How learning to code made me a better listener

A few years ago, my cousin pointed out that I had started listening to half a sentence or point, and then tuning out when I thought of a response, or worse, trying to finish the person’s sentence for them. I had gotten so used to “getting the gist” and surreptitiously supplying words for non-native-English speaking managers at work that I wasn’t giving anyone the chance to make their own point, even outside the office. Though the habit started from a place of love, it was really annoying to anyone trying to have a conversation with me. I started paying more attention to my interactions with people to find patterns in when I was making either conversation blunder, and to remind myself to listen with my whole mind. Nothing in the many ways I tried to break this habit helped more than learning coding, for these reasons:

  1. Your response needs to answer the (problem) statement

If you don’t read the instructions or requirements carefully (read: listen to someone’s entire statement, question, or story), you will expend a lot of energy on a response that does not answer the question or meet the needs of the original request. Don’t waste your time or anyone else’s — pay attention when others speak, and you will be able to make more accurate, useful replies.

2. Less is more

Most developers want to use the least code possible without sacrificing robustness — often the most elegant sytax uses the fewest lines. Similar thinking applies to listening and speaking. You can give a long-winded, meandering answer and lose your audience or conversation partner, or you can think about exactly what their point was, and how to communicate that you are interested or you relate.

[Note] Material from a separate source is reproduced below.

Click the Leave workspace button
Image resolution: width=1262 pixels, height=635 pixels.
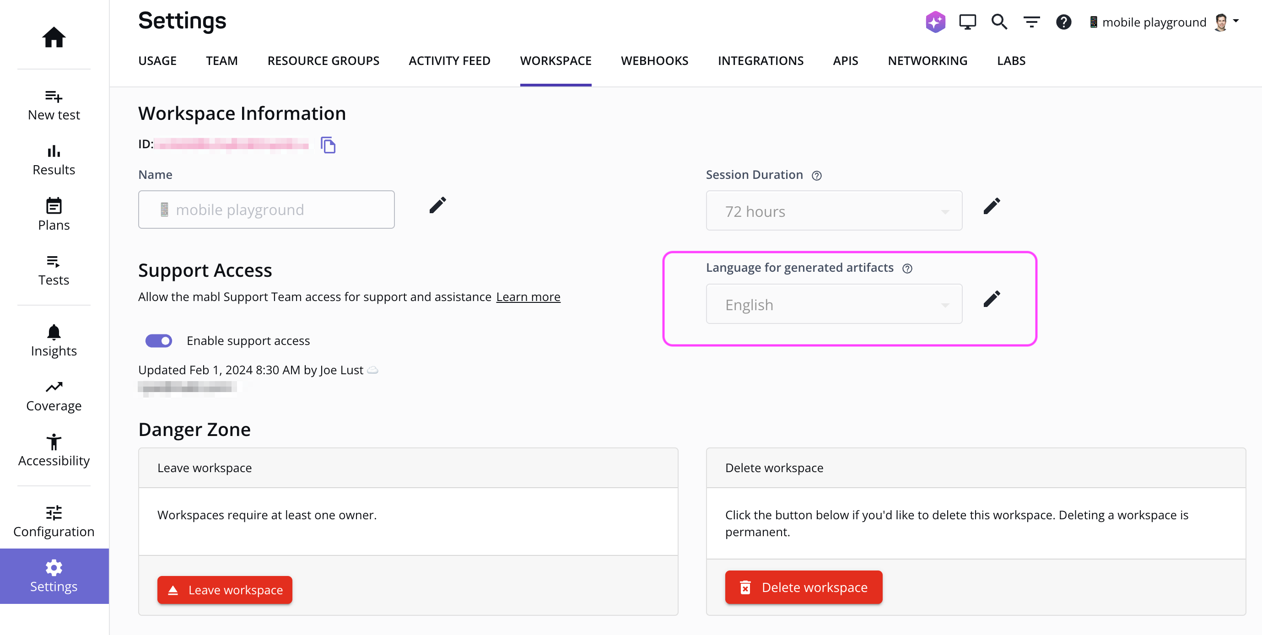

You are then able to continue the conversation by contributing a response that is informative, helpful, empathetic, or thought-provoking. Guess which one you’re more likely to do when you don’t pay close attention to the speaker’s point?

3. You have to use the right vocabulary

While many languages share syntax elements, there are enough differences that navigating from one to the next means paying very close attention to where those variances occur. What works for Ruby won’t necessarily translate to Python, just as using a word too far above or below the listener’s level of understanding will lose your audience. Not paying attention to word choice and tone when listening can cause your audience to reject, take offense to, or misunderstand your reply.


Coding helped me step back and reevaluate how I approached conversations, which allowed me to make deeper connections with my network. While I’m not necessarily advocating a coding session next time you’re preparing for a big pitch or meeting (though there are lots of free sites like codeacademy.com, and freecodecamp.com if you’d like to try it!), keeping these points in mind can makes an enormous difference in how you listen and read your audience.